Classes laughing away the pain
Laugh until you feel better.
That’s exactly what Gavin Parish did as he recovered from a serious accident which left him paralysed.
The former firefighter suffered a spinal cord injury in a motorbike accident nine years ago and spent months recovering at Auckland’s Spinal Rehabilitation Unit in Otara.
During that time a friend took Parish to a laughter yoga class to give him a break from rehab.
‘‘I was worried about whether people in the class would accept me in a wheelchair,’’ he says.
‘‘Of course they were so caught up laughing that they just accepted me as part of the team.
‘‘That’s the thing with laughter, it really breaks down barriers.’’
Parish says laughter yoga gave him an opportunity to feel good every week.
He eventually trained as a laughter yoga instructor and now runs sessions at the Amitabha Hospice in the Auckland suburb of Avondale.
The hospice has been running laughter yoga at its weekly community group for patients across Auckland.
Many of the patients have suffered a stroke or have cancer.
The group’s co-ordinator Joop van Herk says the purpose of the group is to allow the patients to connect with one another and give them something to look forward to.
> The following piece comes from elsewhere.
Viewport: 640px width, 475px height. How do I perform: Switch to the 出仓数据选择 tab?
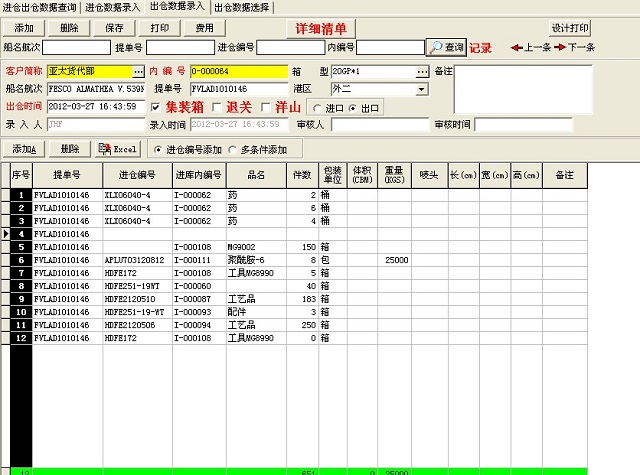(246, 7)
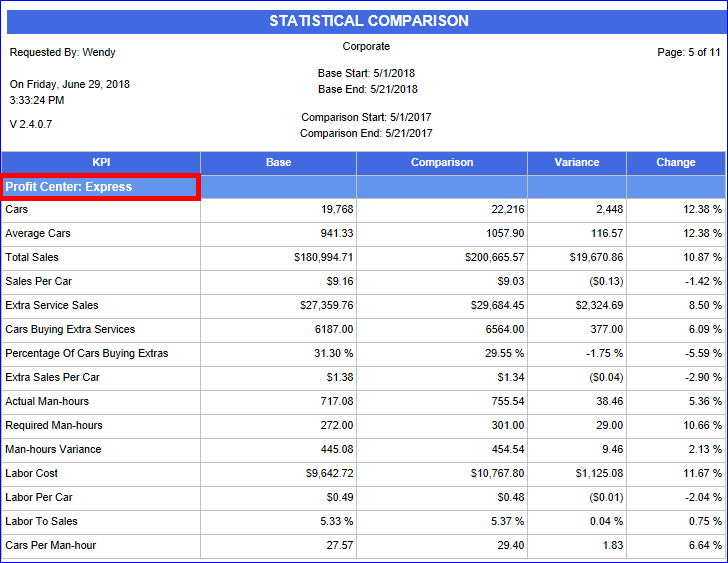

‘‘A lot of these patients out in the community are very isolated and due to their illness and often old age have lost contact with the outside world and suffer from depression,’’ she says.
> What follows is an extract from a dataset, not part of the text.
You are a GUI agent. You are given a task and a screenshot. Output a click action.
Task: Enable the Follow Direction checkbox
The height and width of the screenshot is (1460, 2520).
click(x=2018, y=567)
Van Herk says the patients enjoy laughter yoga because it distracts them from their pain.
Mari Dean, 81, says she attends the group to network with other patients.
‘‘They just can’t keep me away,’’ she says.
‘‘We have a good laugh and come away feeling very entertained.’’
Studies show that forced laughter can release the same endorphins as real laughter, Parish says.
Laughter yoga uses a formula to get people to laugh for no reason which includes eye contact, ‘‘childlike playfulness’’ and different breathing techniques.
‘‘Stimulated laughter quickly becomes real laughter,’’ Parish says.
Laughter yoga first began in classes held in Mumbai in 1995.
Gavin Parish is watched by Paul Protheroe as he leads laughter yoga at Amitabha Hospice.